Peut-on vraiment séparer le bilan d’Emmanuel Macron entre crise et hors crise ? Le président de la République a participé pleinement de l’hystérisation permanente du débat public en la matière pour justifier ses coups de canifs contre les libertés. Dès son arrivée au pouvoir en 2017, Macron a cherché à encadrer la parole publique au nom de la lutte contre les fake news, avec dans le rétroviseur l’élection américaine de Donald Trump.
Cela s’est traduit par la loi Avia, finalement retoquée, mais qu’il a défendu sous une nouvelle forme au niveau européen avec le Digital Services Act. L’alarmisme climatique lui a aussi servi de prétexte pour passer au-dessus des institutions démocratiques légitimes et créer de toute pièce une improbable convention citoyenne pour le climat chargé d’adouber sa politique écologique désastreuse. On peut aussi évoquer la loi sécurité globale, dont les dispositions attentatoires à la liberté de la presse ont failli passer sous le radar à cause de la crise. En d’autres termes, en temps politique ordinaire, c’est Emmanuel Macron qui va « découvrir » des crises à surmonter pour justifier ses interventions politiques, ici au détriment des libertés démocratiques.

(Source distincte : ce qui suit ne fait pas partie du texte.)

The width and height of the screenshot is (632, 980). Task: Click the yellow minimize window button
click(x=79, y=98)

Le pays a été traversé par des crises, politiques, sanitaires, importantes. Celles-ci se sont accompagnées de restrictions de libertés publiques. Quelle est la part réellement imputable aux crises et nécessaire à leur gestion ? Surtout, quelle est la part de restrictions proportionnées ?

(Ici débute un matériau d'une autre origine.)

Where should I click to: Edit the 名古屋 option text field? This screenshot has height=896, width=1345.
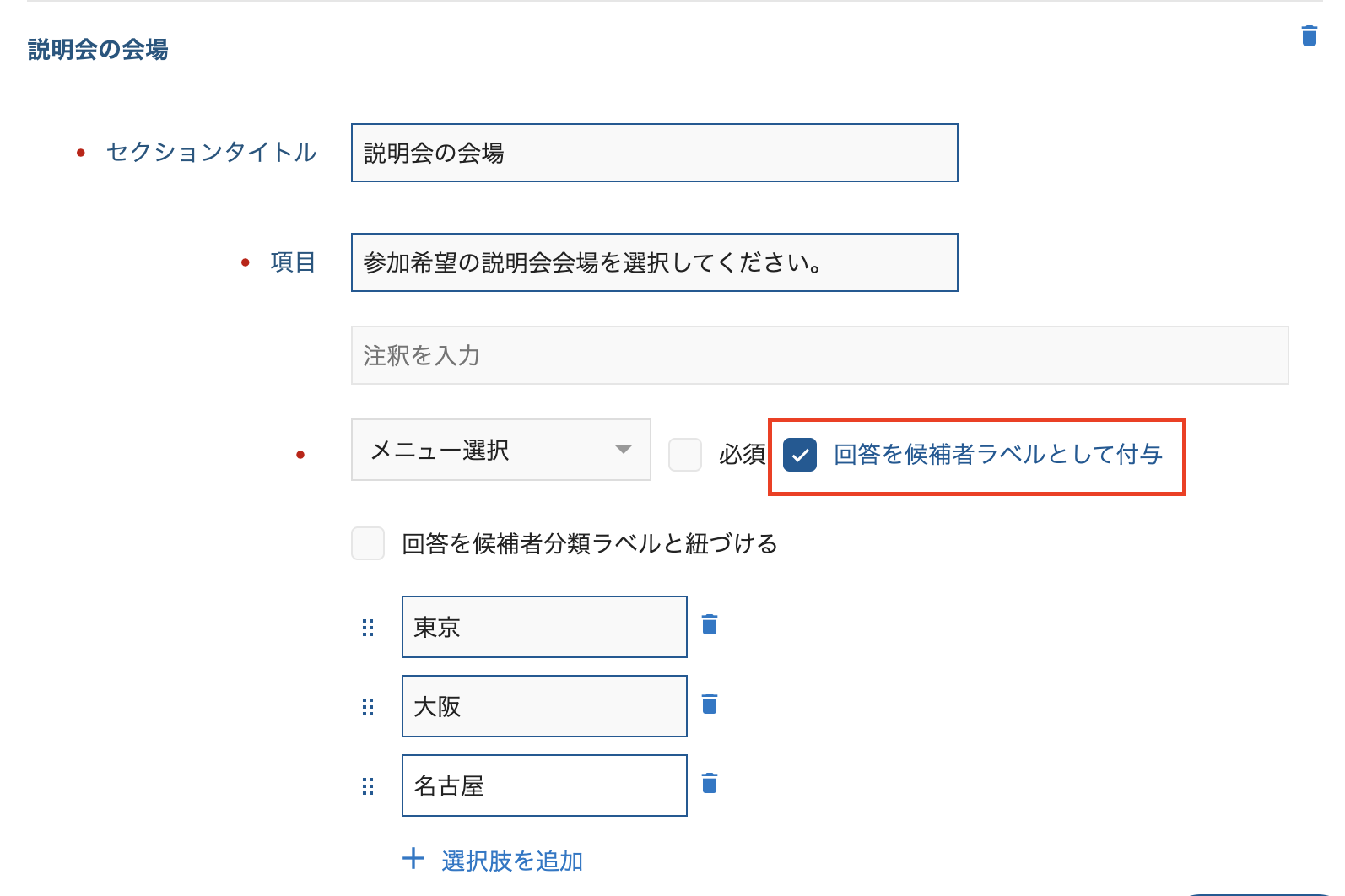pos(544,785)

Frédéric Mas : La réponse aux crises est toujours une question de choix politique. Choix de la stratégie à suivre, des réponses à adopter, des restrictions temporaires à apporter aux principes de l’Etat de droit, premiers en démocratie libérale. Dans le cas de la crise covid, on remarque que presque par réflexe, l’exécutif a choisi de décréter l’état d’exception, devenu par la suite état d’urgence sanitaire. Ce régime a calqué la pratique des pouvoirs publics sur celle de la gestion de guerre : confinements, couvre-feu, réquisitions, fermeture des commerces assignations à résidence sauf attestation dérogatoire. Emmanuel Macron a fait le choix de l’autoritarisme, en s’appuyant sur un conseil scientifique qu’il a lui-même désigné pour soutenir des actions prises sous le sceau du secret en conseil de défense. Bien sûr, au plus fort de l’incertitude autour de la nature du covid, la restriction de la liberté de circuler ou de commercer pouvait se justifier comme une mesure temporaire et conservatoire. Seulement les atteintes aux libertés se sont systématisées jusqu’à appliquer au citoyen un régime de semi-liberté d’ordinaire associé au domaine pénal, comme l’a très bien vu l’avocat Arié Halimi. L’esprit de la législation antiterroriste a fait ‘tache d’huile’ au-delà de son domaine pour s’appliquer au citoyen ordinaire, au pire de la crise. Plus tard, Emmanuel Macron a choisi de faire reposer sa politique vaccinale sur la discrimination et la stigmatisation des non vaccinés. Ce ne sont pas des événements météorologiques, mais des actes pris en conscience face à une situation que d’autres pays ont surmontée sans régler son pas sur celui de la Chine.